What you are asked to do
From the line containing "You are a computer-use" through the last line below, copy every line exactly, leaving out the pictures.

======== Data excerpts

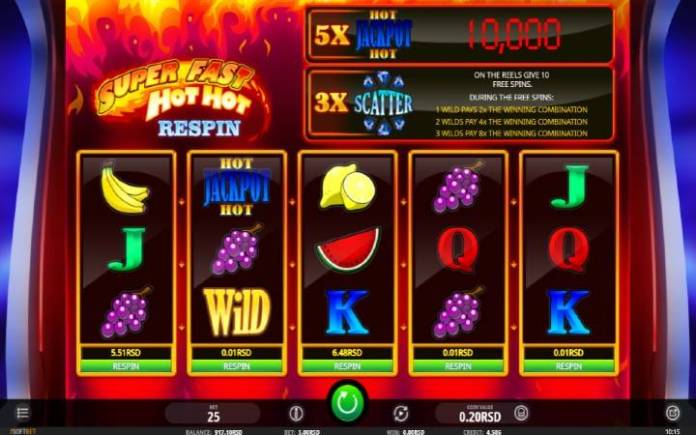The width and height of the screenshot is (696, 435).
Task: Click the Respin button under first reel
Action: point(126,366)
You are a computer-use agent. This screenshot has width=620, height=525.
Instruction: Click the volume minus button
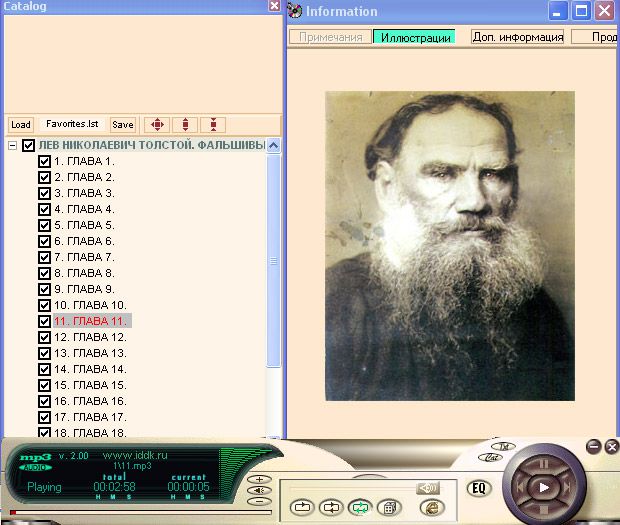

================

Answer space
You are a computer-use agent. This screenshot has width=620, height=525.
Instruction: Click the volume minus button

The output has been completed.